THE TASK:
Collect each line of the entries that holds the string "computer".

::: MATERIAL PROVIDED

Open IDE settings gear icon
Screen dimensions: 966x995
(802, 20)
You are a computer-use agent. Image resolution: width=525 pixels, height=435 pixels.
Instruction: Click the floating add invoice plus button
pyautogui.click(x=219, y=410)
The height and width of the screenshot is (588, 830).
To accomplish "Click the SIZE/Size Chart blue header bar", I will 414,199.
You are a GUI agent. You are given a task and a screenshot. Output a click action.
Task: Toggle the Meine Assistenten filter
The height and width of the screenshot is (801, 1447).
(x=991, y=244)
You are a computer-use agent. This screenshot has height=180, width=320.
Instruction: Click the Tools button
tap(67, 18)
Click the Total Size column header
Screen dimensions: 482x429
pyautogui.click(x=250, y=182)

::::::
::: MATERIAL PROVIDED

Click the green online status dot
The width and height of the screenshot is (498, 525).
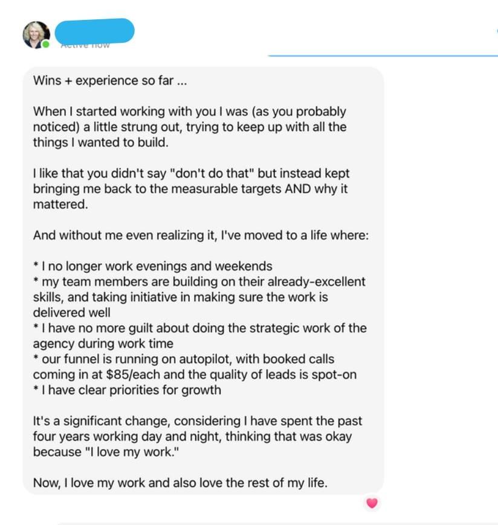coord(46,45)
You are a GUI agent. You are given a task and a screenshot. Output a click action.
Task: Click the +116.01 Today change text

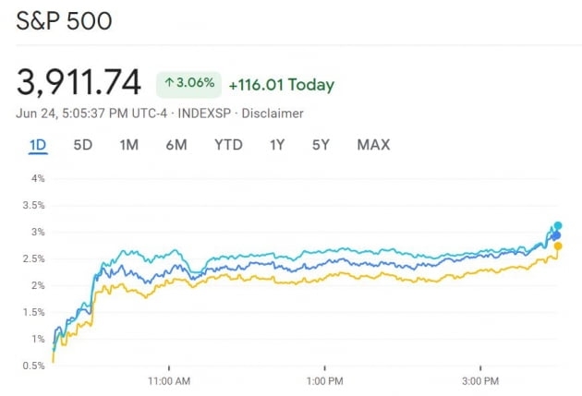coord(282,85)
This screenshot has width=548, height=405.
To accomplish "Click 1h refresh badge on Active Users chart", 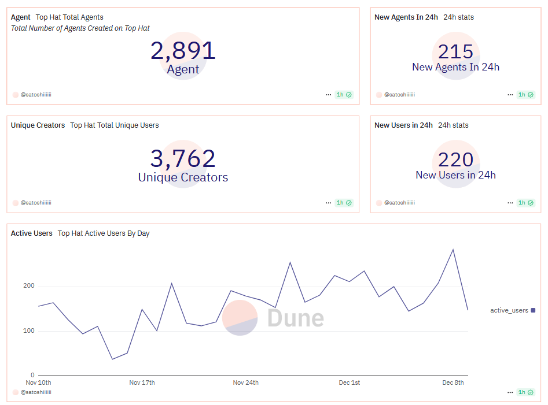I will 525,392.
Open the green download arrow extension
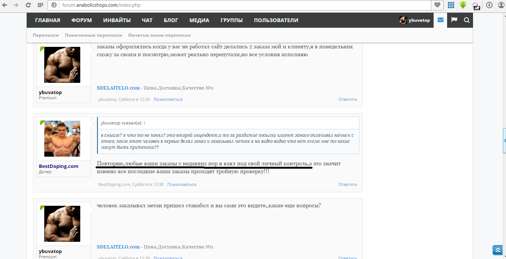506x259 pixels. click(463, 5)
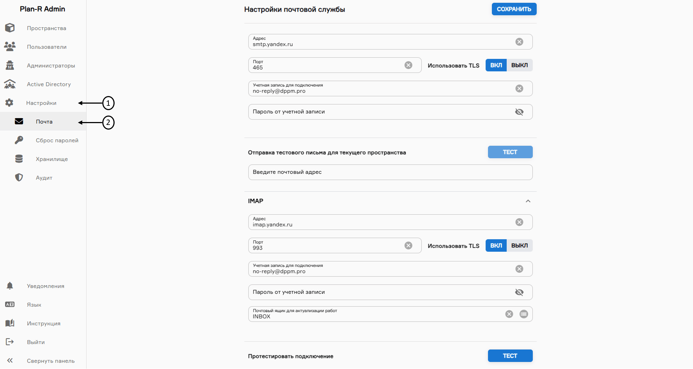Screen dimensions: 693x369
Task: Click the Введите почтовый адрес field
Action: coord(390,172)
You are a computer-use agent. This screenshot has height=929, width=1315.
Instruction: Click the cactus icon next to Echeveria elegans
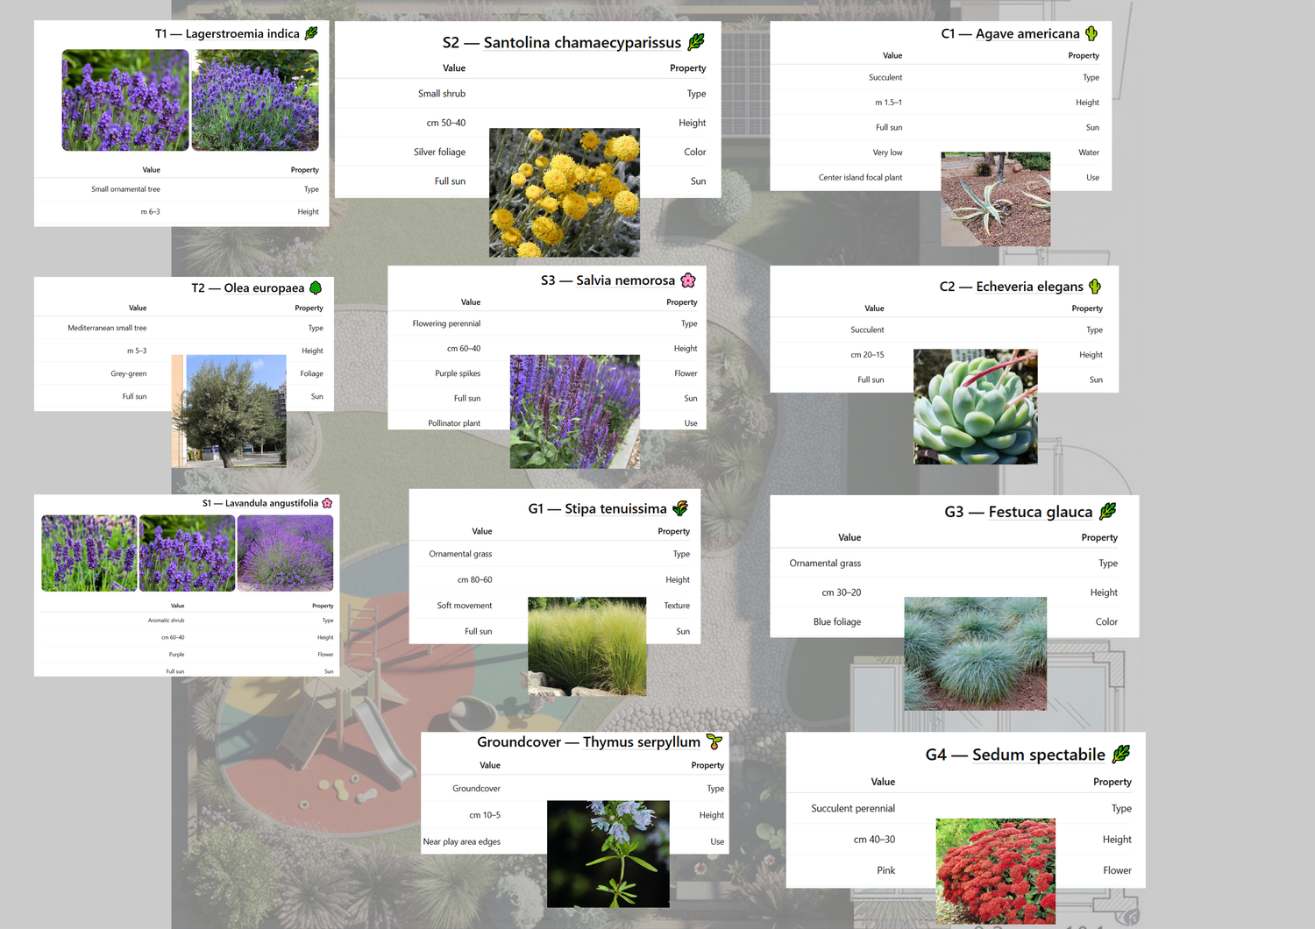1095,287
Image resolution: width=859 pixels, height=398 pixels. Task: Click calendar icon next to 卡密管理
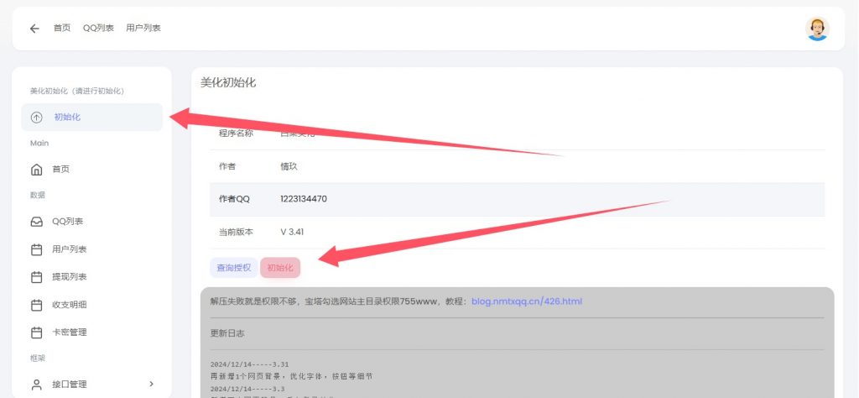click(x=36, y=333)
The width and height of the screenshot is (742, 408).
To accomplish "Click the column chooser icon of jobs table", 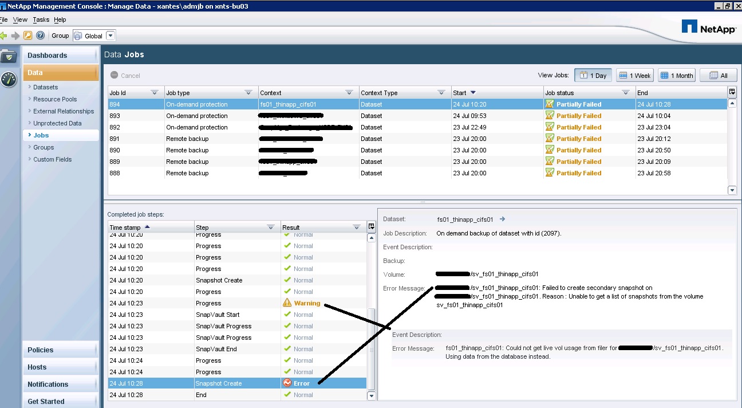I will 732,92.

::::::
::: MATERIAL PROVIDED

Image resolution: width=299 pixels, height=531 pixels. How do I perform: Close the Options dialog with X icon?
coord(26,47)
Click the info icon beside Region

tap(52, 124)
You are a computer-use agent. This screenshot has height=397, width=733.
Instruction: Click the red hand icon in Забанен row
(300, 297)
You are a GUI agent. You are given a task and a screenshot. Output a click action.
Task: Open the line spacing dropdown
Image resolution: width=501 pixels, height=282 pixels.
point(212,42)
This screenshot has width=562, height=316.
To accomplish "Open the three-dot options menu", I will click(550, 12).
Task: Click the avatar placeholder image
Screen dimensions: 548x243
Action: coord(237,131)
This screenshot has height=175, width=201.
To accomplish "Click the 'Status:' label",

::::::

EXERCISE SOLUTION:
You are a computer-use agent. Image resolution: width=525 pixels, height=435 pixels.
You are a computer-use agent. This screenshot has height=180, width=320.
You are a computer-use agent. This screenshot has height=929, width=1315.
You are a computer-use agent. This screenshot has height=397, width=733.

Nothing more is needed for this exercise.